More cool finds. Not lookin' good for me this week. Not sure I'll get one in before the deadline...


----------



## carver (Sep 26, 2010)

Great shots this week .I like them all


----------



## Browtine (Sep 26, 2010)

Definitely ain't lookin' good for me this week...


----------



## FERAL ONE (Sep 26, 2010)

great shots everyone !!! chris, i am in the same boat , a week of nights and then a wedding shoot ( long story , main photog bailed !!! )  i am up to my eyeballs in images but NONE of them would fit our challenge for the week !


----------



## Browtine (Sep 26, 2010)

FERAL ONE said:


> great shots everyone !!! chris, i am in the same boat , a week of nights and then a wedding shoot ( long story , main photog bailed !!! )  i am up to my eyeballs in images but NONE of them would fit our challenge for the week !

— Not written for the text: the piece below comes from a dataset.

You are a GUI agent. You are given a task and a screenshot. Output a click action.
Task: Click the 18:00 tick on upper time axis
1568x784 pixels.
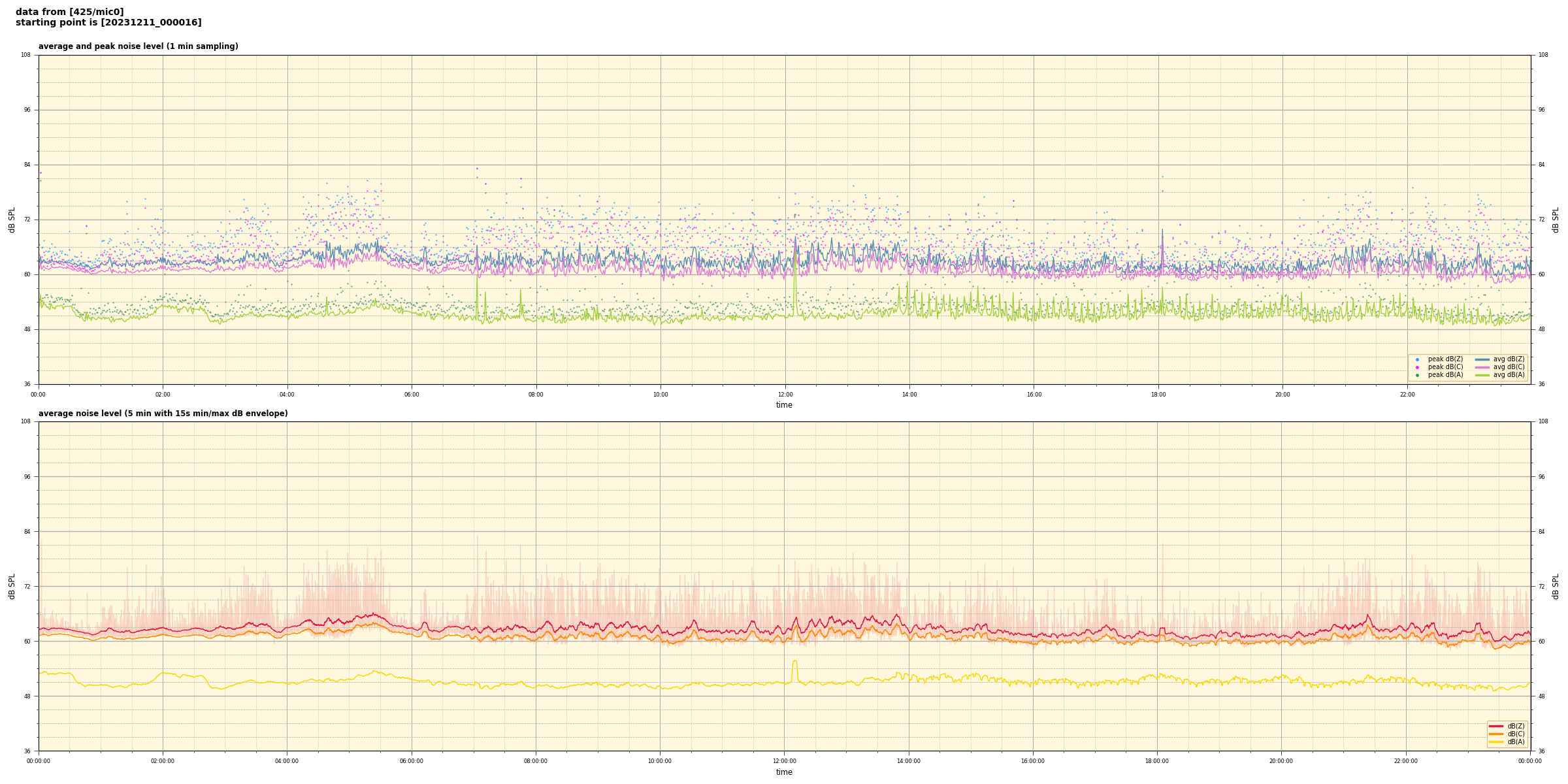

Yep... life happens, huh? Between work, kids, and now my vertigo actin' up... and the rain... yeah, life happens. Gonna try, but not lookin' good...


----------



## Crickett (Sep 26, 2010)

Well I've had a tough time w/ the last few challenges. This week proved to be tough as well. This is a last minute shot as I didn't really have time to get out & find something better. This is my kids' basketball, that they have pretty much forgotten about, in the wooded part of our back yard.


----------



## SKEETER2 (Sep 26, 2010)

I figured I'd keep with the tractor theme being the others turned out nice.


----------



## Booger2 (Sep 26, 2010)

Am I too late?






Booger2


----------



## wvdawg (Sep 26, 2010)

Great shots everyone!


----------



## Browtine (Sep 26, 2010)

Ok I'm in at the last minute again. Man, I didn't think this one would happen. Been having dizzy spells all day and didn't even feel like standing up, much less messing with gear... I couldn't stand it though. I grabbed the camera and took it with me when I went to get the kids this evening and snapped this from the seat of the truck. Didn't even feel like gettin' out... 

Not much but it beats not shootin' and postin' this week, I guess...  It's one of two true Mom & Pop country stores I can remember that was open when I was just a kid. I loved those old stores! I miss them now...


----------



## Browtine (Sep 26, 2010)

Crickett said:


> Well I've had a tough time w/ the last few challenges. This week proved to be tough as well. This is a last minute shot as I didn't really have time to get out & find something better. This is my kids' basketball, that they have pretty much forgotten about, in the wooded part of our back yard.



Love the contrast and colors in that shot Christy! Awesome shot!


----------



## quinn (Sep 28, 2010)

Thanks Hoss and Browtine!It seems to be working better today for me.


----------